Masakari Policies

Warning

JSON formatted policy file is deprecated since Masakari 11.0.0 (Wallaby). This oslopolicy-convert-json-to-yaml tool will migrate your existing JSON-formatted policy file to YAML in a backward-compatible way.

The following is an overview of all available policies in masakari.
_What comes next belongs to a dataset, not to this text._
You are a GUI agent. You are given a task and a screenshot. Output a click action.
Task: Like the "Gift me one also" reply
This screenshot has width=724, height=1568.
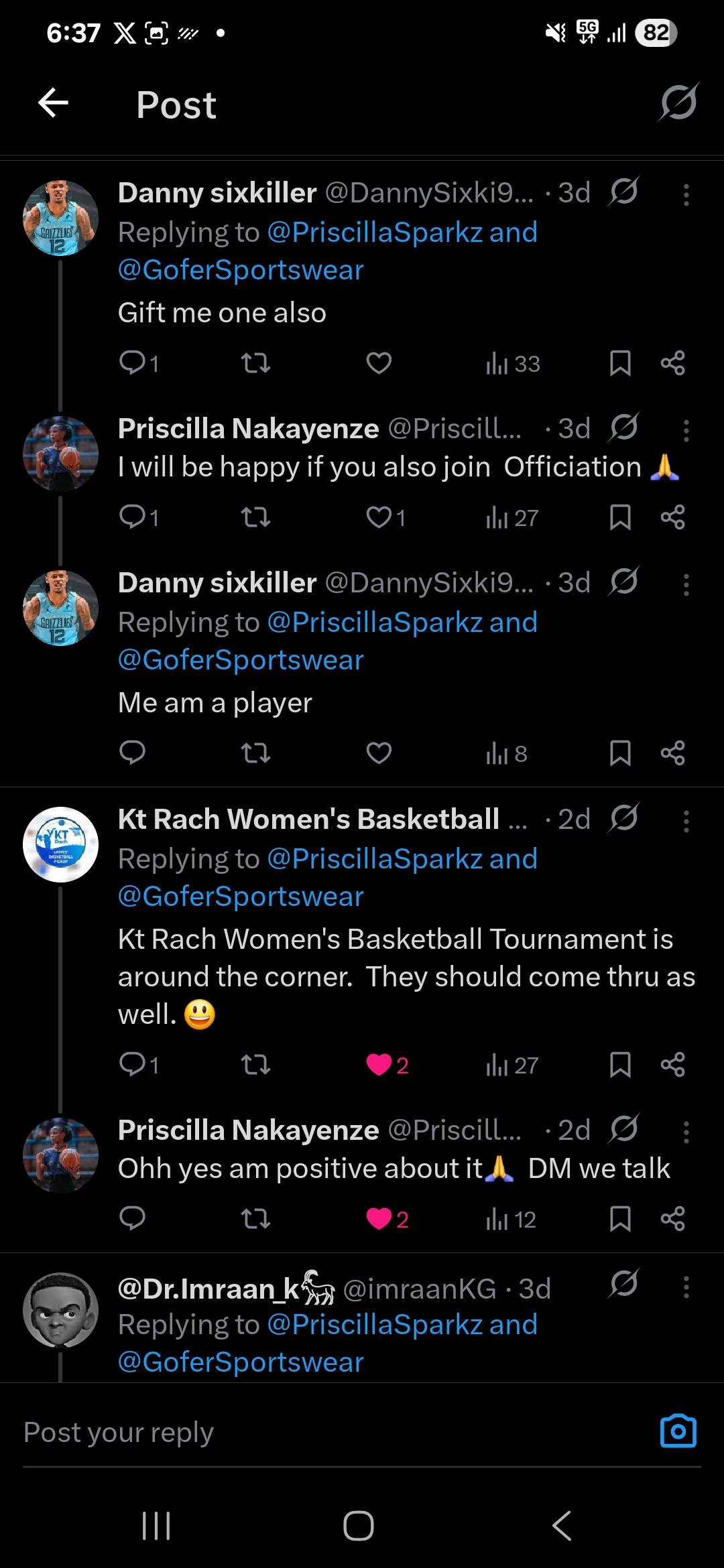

For a sample configuration file, refer to Sample Masakari Policy File.

masakari

context_is_admin
Default

role:admin

Decides what is required for the ‘is_admin:True’ check to succeed.

admin_or_owner
Default

is_admin:True or project_id:%(project_id)s

Default rule for most non-Admin APIs.

admin_api
Default

is_admin:True

Default rule for most Admin APIs.

os_masakari_api:extensions:index
Default

rule:admin_api

Operations
  • GET /extensions

List available extensions.

os_masakari_api:extensions:detail
Default

rule:admin_api

Operations
  • GET /extensions/{extensions_id}

Shows information for an extension.

os_masakari_api:extensions:discoverable
Default

rule:admin_api

Extension Info API extensions to change the API.

os_masakari_api:os-hosts:index
Default

rule:admin_api

Operations
  • GET /segments/{segment_id}/hosts

Lists IDs, names, type, reserved, on_maintenance for all hosts.

os_masakari_api:os-hosts:detail
Default

rule:admin_api

Operations
  • GET /segments/{segment_id}/hosts/{host_id}

Shows details for a host.

os_masakari_api:os-hosts:create
Default

rule:admin_api

Operations
  • POST /segments/{segment_id}/hosts

Creates a host under given segment.

os_masakari_api:os-hosts:update
Default

rule:admin_api

Operations
  • PUT /segments/{segment_id}/hosts/{host_id}

Updates the editable attributes of an existing host.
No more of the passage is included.